Vaizle yazar arasındaki fark
Ramazan Dikmen, 44 yıl önceki yazısında, edebiyata göre daha genel olan yayınsal ve yazınsal faaliyetler kapsamında medya ahlâkını da konu edinmekle birlikte,
-Müslümanlar olarak Sünnete uygun bir edebiyat, sanat vs. icrâ ediyor muyuz?
-Sünnete uygun edebiyat, sanat ve yayın anlayışımız nedir?
-‘Hikmet’i, ‘güzel öğüt’ü doğru anladığımızdan ve doğru anlamda kullandığımızdan emin miyiz?”

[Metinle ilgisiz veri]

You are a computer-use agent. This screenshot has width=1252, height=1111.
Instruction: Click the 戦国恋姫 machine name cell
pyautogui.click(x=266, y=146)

sorularıyla asıl ’80 kuşağını fazlaca meşgul eden edebiyatın tebliğ için mi yoksa sanat için mi yapıldığını sorgulamayı hedefliyordu.
Zira edebiyat planında ‘hikmet’, ‘güzel öğüt’ o günlerde dilimize pelesenk olmuş iki kelimeydi ve üstelik bu iki kelime tebliğ, mesaj, vaaz vb. kelimelerini de ihtiva ediyordu.
Buna rağmen mezkûr kelimelerin öncelikle din tanımlı olanlarında hassas davranıyor ve dolayısıyla edebiyatın işlevine dair tartışmalarda onları paranteze alarak kendi bağlamlarına hasretmeyi tercih ediyorduk.
Örneğin onlardan biri olan tebliğ kelimesini doğrudan Hakikat - Hikmet ilişkisi içinde İslam şeriatına tahsis edilmiş olarak görüyor ve şer’i dilin mecazı, istiareyi, teşbihi gerektirmeyen bir kesinlik ve açıklıkta olması nedeniyle edebiyata indirgenmesini sakıncalı buluyorduk. Öte yandan tebliği genelliği yani her seviyedeki insanı kapsıyor (popülist) olması bakımından edebiyatın özel diliyle sınırlandırmaktan da kaçınıyorduk.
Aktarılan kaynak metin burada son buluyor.